LGAIMAAug 14, 2021

A Microscopic Pandemic Simulator for Pandemic Prediction Using Scalable Million-Agent Reinforcement Learning

arXiv:2108.06589v1
Originality Incremental advance
AI Analysis

This work addresses the need for more realistic pandemic prediction tools for government policy makers, representing a novel method for a known bottleneck rather than a foundational breakthrough.

The paper tackled the limitation of existing microscopic epidemic models by proposing a deep-reinforcement-learning-powered simulator (MPS) with Scalable Million-Agent DQN (SMADQN) to replace rule-based agents, enabling efficient evaluation of government strategies like information disclosure and quarantine, validated against real-world data in Allegheny, US.

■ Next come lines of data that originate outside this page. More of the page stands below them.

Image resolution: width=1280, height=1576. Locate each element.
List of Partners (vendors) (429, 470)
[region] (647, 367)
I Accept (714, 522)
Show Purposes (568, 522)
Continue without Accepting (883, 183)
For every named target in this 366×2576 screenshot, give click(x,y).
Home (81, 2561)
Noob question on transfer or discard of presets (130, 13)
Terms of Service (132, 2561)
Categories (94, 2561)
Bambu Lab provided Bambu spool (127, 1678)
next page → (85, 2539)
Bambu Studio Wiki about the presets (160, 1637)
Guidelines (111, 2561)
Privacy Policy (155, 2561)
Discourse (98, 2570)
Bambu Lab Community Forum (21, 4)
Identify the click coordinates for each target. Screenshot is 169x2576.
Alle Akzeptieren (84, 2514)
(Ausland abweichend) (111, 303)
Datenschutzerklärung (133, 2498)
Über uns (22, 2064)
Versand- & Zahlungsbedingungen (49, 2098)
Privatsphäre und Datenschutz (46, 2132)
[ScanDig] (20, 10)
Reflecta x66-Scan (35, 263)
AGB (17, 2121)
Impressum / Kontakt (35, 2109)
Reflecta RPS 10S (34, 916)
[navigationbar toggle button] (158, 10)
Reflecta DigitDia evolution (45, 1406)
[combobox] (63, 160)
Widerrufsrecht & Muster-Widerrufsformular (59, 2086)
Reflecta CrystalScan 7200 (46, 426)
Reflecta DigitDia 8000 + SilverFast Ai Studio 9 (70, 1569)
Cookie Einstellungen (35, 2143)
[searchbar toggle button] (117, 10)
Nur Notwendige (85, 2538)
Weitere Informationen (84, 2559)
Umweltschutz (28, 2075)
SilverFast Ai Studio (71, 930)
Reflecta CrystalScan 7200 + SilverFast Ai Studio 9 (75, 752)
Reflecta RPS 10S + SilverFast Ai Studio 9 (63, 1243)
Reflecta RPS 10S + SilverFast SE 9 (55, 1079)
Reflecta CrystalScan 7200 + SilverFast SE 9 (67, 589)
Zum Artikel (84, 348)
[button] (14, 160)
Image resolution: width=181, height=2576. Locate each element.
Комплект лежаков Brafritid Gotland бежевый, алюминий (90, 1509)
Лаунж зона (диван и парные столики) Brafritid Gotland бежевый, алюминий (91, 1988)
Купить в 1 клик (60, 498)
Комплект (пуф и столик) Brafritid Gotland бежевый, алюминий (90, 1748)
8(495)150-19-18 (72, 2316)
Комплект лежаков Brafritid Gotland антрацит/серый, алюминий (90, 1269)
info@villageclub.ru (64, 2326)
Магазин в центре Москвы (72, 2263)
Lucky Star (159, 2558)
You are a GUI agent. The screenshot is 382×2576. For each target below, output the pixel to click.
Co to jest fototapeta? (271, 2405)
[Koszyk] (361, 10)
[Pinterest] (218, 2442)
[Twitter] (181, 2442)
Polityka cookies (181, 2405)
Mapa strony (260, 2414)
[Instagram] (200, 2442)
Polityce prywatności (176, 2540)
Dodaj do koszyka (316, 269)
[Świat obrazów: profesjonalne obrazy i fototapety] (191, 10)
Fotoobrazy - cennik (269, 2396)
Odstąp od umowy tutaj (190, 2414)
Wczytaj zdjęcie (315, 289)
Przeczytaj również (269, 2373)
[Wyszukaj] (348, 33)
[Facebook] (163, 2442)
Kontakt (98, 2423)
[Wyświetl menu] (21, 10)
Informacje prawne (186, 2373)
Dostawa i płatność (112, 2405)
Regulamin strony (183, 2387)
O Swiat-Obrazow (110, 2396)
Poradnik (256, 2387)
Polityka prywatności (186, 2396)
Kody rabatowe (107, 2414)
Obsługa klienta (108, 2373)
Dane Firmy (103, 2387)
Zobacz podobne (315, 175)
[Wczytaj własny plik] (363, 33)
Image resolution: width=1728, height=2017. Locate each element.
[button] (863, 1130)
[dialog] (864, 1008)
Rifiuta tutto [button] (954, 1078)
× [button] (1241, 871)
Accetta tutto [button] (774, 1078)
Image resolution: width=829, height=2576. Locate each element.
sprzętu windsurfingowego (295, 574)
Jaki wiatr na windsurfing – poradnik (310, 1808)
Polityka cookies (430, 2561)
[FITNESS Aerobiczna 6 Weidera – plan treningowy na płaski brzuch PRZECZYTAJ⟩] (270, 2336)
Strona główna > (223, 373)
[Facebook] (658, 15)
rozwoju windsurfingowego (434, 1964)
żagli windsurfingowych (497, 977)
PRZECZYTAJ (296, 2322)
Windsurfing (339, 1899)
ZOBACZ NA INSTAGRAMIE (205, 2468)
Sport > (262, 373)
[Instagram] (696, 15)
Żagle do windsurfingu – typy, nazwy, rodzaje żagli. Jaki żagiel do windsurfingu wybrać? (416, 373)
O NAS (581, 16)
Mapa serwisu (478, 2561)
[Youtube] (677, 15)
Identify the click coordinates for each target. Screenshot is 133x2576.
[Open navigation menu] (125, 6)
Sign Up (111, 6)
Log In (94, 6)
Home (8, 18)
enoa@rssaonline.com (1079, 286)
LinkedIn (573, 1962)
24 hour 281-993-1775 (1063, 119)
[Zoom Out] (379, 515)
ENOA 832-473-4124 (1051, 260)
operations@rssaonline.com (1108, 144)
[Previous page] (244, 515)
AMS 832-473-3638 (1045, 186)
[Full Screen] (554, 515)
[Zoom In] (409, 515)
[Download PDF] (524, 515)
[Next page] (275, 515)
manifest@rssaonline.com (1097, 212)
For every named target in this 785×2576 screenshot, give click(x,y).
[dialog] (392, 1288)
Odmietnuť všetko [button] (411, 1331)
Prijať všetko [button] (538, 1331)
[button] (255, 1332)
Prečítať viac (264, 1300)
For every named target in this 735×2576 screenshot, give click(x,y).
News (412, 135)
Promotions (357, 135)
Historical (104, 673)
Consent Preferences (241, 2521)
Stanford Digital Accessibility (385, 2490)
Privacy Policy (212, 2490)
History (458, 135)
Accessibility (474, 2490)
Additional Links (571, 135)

Microscopic epidemic models are powerful tools for government policy makers to predict and simulate epidemic outbreaks, which can capture the impact of individual behaviors on the macroscopic phenomenon. However, existing models only consider simple rule-based individual behaviors, limiting their applicability. This paper proposes a deep-reinforcement-learning-powered microscopic model named Microscopic Pandemic Simulator (MPS). By replacing rule-based agents with rational agents whose behaviors are driven to maximize rewards, the MPS provides a better approximation of real world dynamics. To efficiently simulate with massive amounts of agents in MPS, we propose Scalable Million-Agent DQN (SMADQN). The MPS allows us to efficiently evaluate the impact of different government strategies. This paper first calibrates the MPS against real-world data in Allegheny, US, then demonstratively evaluates two government strategies: information disclosure and quarantine. The results validate the effectiveness of the proposed method. As a broad impact, this paper provides novel insights for the application of DRL in large scale agent-based networks such as economic and social networks.